David was born with only half a soul, but nobody noticed for years. He was a twin, not conjoined, but still half of a whole. The doctor said that they were identical, but he and his brother thought otherwise. To their eyes, they looked only as similar as brothers do, nothing unusual or special. They also didn’t have the same interests or tendencies as most identical twins did, and would point these facts out to their mother when she would bring up their connection when one would bring a new girlfriend over for dinner. Because the doctor said so, she too was convinced they were identical and no amount of fact would make her budge.

She was long dead before there was any suspicion that one of her sons had suffered any ill effect from his natal experience. You can get by with half a soul if you get the correct half. Daniel was lucky. As the one who was on the left side of his mother’s womb, closer to her heart, when the quickening happened at 18 weeks of gestation, he got the good half, while David, on the right side, got the bad half. Now the bad half wasn’t evil per se, it just wasn’t quite up to snuff. It made him less compassionate, less caring. He was a bit self-centered, a little selfish, even.

Daniel was usually picked first for group projects in class because he simply worked well with others, while David was usually picked first for any sport that required ruthlessness, like rugby or dodgeball. Compassion never won a sporting match, after all.

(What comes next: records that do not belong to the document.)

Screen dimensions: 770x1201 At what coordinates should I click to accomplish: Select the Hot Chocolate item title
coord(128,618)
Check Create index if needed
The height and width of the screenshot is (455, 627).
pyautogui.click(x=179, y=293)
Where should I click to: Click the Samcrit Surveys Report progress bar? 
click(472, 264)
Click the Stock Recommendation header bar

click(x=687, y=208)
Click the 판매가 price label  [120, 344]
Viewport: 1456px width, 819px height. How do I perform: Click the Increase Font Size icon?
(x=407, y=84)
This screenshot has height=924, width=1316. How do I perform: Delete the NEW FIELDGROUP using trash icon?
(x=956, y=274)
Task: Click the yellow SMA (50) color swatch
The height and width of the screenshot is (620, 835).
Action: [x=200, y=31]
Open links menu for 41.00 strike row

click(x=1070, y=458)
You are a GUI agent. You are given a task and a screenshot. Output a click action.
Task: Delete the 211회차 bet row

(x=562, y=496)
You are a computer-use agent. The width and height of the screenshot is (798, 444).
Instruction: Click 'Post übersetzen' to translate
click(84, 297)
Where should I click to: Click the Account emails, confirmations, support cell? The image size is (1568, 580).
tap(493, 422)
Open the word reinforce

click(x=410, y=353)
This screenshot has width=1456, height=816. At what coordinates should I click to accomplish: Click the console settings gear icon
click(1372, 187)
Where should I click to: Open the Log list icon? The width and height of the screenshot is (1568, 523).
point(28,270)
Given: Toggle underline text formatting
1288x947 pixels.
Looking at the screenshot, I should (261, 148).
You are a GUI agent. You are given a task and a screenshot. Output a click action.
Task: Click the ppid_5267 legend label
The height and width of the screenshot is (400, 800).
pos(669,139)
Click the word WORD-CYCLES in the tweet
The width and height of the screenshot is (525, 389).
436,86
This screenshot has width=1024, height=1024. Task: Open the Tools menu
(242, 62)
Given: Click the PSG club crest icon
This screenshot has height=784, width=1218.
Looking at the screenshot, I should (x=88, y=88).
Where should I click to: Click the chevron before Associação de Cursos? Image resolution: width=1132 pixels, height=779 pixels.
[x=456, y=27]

Neither one felt left out by this arrangement, which had developed quietly and surely over the years. Neither one realized that the repetition of this pattern, determined by their divergent natures from their half souls, over the many years shaped them into the people they had become. They were in fact identical, as the doctor who delivered them had said, but they were as different as the two sides of the coin – one thing but with two halves, both different. Just like with a coin, with one side you won, and the other, well, you didn’t.

David wasn’t bad, he just wasn’t good either. Some people thought he was shy, and that was part of it. He wasn’t shy out of actual bashfulness or a desire to be polite, whether they were friends, family, or coworkers. He kept to himself because deep down, he didn’t like other people. He thought they were lesser than him.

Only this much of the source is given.